1947: Zwei Jahre nach dem Ende von Krieg und Holocaust nimmt
der junge Joseph Ratzinger in München das Theologiestudium auf. Es ist hier, in der
Vorlesung von Professor Friedrich Stummer, dass ihm das Thema Judentum naherückt.

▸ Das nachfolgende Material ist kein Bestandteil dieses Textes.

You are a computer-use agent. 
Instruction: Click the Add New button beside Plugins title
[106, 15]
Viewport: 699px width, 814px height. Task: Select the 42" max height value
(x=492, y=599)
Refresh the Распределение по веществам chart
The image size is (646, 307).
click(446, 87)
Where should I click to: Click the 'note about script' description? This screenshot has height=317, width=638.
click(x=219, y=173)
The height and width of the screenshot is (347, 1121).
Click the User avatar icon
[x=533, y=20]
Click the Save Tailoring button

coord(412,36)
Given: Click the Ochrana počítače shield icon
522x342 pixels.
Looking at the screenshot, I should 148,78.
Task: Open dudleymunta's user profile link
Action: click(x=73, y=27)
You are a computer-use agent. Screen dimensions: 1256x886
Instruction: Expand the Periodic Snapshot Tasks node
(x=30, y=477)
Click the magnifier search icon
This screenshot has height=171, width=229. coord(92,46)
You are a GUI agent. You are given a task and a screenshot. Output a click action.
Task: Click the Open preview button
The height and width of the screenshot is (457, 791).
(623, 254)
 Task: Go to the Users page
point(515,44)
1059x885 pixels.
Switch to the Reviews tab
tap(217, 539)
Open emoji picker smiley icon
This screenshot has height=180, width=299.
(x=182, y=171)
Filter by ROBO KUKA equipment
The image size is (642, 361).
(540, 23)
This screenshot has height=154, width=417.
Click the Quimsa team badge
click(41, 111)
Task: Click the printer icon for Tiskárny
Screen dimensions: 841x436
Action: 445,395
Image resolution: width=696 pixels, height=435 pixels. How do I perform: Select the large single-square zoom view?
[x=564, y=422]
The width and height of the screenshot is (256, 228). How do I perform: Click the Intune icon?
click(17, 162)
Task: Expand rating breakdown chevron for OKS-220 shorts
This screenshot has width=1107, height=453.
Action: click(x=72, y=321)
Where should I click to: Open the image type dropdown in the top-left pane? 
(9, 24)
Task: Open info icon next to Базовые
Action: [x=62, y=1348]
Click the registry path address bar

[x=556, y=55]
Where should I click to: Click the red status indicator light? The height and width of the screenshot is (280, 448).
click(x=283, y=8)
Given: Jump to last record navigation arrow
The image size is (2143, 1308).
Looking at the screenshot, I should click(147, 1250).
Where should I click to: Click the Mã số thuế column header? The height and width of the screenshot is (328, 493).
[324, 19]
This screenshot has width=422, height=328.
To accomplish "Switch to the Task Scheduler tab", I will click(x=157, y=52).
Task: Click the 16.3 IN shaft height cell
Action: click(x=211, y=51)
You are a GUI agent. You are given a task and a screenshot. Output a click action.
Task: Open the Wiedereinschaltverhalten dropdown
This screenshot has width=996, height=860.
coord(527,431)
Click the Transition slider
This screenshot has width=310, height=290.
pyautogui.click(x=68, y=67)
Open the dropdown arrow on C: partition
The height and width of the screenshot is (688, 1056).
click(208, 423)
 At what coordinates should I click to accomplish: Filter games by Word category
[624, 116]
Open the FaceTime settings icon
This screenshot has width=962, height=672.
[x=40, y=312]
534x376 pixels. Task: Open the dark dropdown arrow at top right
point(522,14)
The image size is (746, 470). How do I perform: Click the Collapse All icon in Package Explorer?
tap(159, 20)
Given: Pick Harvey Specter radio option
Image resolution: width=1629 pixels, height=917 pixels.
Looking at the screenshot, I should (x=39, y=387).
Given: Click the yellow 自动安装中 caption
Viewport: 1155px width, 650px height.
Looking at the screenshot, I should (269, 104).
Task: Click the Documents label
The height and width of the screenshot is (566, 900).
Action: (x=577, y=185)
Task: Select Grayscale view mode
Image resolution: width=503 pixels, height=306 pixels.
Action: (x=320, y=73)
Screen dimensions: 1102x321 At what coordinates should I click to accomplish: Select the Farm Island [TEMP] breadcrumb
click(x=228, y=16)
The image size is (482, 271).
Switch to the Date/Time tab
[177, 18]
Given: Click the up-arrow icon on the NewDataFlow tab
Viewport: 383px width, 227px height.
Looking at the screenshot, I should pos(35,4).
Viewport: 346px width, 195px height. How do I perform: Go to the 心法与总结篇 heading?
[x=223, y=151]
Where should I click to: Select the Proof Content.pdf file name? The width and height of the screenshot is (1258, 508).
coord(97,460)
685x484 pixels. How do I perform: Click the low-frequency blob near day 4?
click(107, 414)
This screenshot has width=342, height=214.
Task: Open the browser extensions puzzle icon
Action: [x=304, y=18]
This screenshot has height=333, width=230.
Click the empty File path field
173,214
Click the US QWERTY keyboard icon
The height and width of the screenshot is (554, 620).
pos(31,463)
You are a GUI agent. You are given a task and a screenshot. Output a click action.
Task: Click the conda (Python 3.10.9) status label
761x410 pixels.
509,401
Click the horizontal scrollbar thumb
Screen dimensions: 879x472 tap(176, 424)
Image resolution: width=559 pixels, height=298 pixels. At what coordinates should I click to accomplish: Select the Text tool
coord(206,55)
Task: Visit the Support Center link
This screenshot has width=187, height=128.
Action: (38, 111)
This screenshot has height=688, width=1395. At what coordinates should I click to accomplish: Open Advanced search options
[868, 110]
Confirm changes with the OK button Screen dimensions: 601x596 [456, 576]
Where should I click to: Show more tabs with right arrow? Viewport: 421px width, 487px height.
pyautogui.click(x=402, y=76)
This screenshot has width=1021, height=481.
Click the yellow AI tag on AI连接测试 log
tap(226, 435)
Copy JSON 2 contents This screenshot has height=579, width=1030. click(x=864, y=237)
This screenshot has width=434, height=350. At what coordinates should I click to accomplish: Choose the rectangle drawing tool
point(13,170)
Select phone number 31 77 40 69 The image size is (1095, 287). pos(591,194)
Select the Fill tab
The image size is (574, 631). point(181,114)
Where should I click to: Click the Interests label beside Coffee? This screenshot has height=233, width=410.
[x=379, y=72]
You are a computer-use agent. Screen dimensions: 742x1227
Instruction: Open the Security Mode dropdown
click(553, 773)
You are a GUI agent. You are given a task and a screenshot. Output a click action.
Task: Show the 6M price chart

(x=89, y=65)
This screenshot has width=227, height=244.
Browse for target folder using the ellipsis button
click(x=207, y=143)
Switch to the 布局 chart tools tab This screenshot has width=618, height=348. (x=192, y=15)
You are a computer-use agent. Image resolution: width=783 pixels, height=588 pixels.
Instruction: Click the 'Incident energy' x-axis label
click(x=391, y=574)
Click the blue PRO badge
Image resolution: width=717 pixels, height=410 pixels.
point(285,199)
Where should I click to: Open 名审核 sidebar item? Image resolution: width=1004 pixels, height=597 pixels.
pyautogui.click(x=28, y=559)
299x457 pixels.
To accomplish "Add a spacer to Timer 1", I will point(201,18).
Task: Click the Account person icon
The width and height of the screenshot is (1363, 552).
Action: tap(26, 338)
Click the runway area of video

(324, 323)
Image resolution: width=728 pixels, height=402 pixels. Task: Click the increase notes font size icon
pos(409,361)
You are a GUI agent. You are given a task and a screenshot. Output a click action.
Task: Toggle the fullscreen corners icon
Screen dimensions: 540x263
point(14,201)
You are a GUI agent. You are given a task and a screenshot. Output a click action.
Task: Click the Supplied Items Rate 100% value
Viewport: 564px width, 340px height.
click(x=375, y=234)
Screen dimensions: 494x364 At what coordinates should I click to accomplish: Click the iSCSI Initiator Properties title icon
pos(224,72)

"So ist mir", schreibt er selbst in seiner Autobiografie, "das Alte Testament kostbar
geworden und nahe gekommen." Er sei damals "zu der Einsicht gekommen, dass das Judentum
und der im Neuen Testament umschriebene christliche Glaube zwei Weisen der Aneignung
der Schriften Israels sind, die beide letzten Endes von der Stellungnahme zur Gestalt
Jesu von Nazareth her bestimmt werden. Die Schrift, die wir heute Altes Testament
nennen, steht von sich aus auf beide Wege hin offen." Es ist ein hochgradig theologischer
Ansatz, von dem aus Ratzinger das Judentum "entdeckt". Nicht wie Karol Wojtyla über
Schulfreunde auf seinem Dorf, sondern über die Beschäftigung mit der Bibel. Kernfrage
des neuen Papstes: In welchem Verhältnis stehen das Alte und das Neue Testament zueinander? Seine
Antwort läßt an Deutlichkeit nicht zu wünschen übrig: Ohne das Alte Testament gibt
es „keinen Zugang zu Jesus“; und das Wort Jesu, dass „das Heil von den Juden“ kommt,
gilt darum noch heute. Allerdings hat sich der neue Papst die berühmte Formel
seines Vorgängers, die Juden seien „unsere älteren Brüder“, nicht zu eigen gemacht.
Als Theologe nämlich sieht er genauer hin – und hält das heutige Judentum und das
Christentum eher für Zwillinge, weil sie nämlich zeitgleich aus der gemeinsamen Wurzel,
dem Judentum des Alten Testaments, hervorgegangen sind. Weitere klare Aussagen
des neuen Papstes, der als Professor und Kardinal viel über das Thema Judentum geschrieben
hat: Eine „jüdische Kollektivschuld“ am Tod Jesu gibt es nicht. „Juden und Christen
sollten sich in einer tiefen inneren Versöhnung gegenseitig annehmen“, ohne von ihrem
Glauben abzusehen, „sondern aus der Tiefe des Glaubens selbst heraus“. Das heißt für
ihn auch: Christen dürfen ihren jüdischen Gesprächspartnern Jesus als den schon gekommenen
Messias „nicht aufnötigen“, sondern müssten in dieser Hinsicht „an der Geduld Gottes
teilhaben“. „Ganz offenkundig“ scheint es dem Papst zu sein, dass die Entwicklung
der Menschheit auf geheimnisvolle Weise mit der Entwicklung des jüdischen Volkes zusammenhängt.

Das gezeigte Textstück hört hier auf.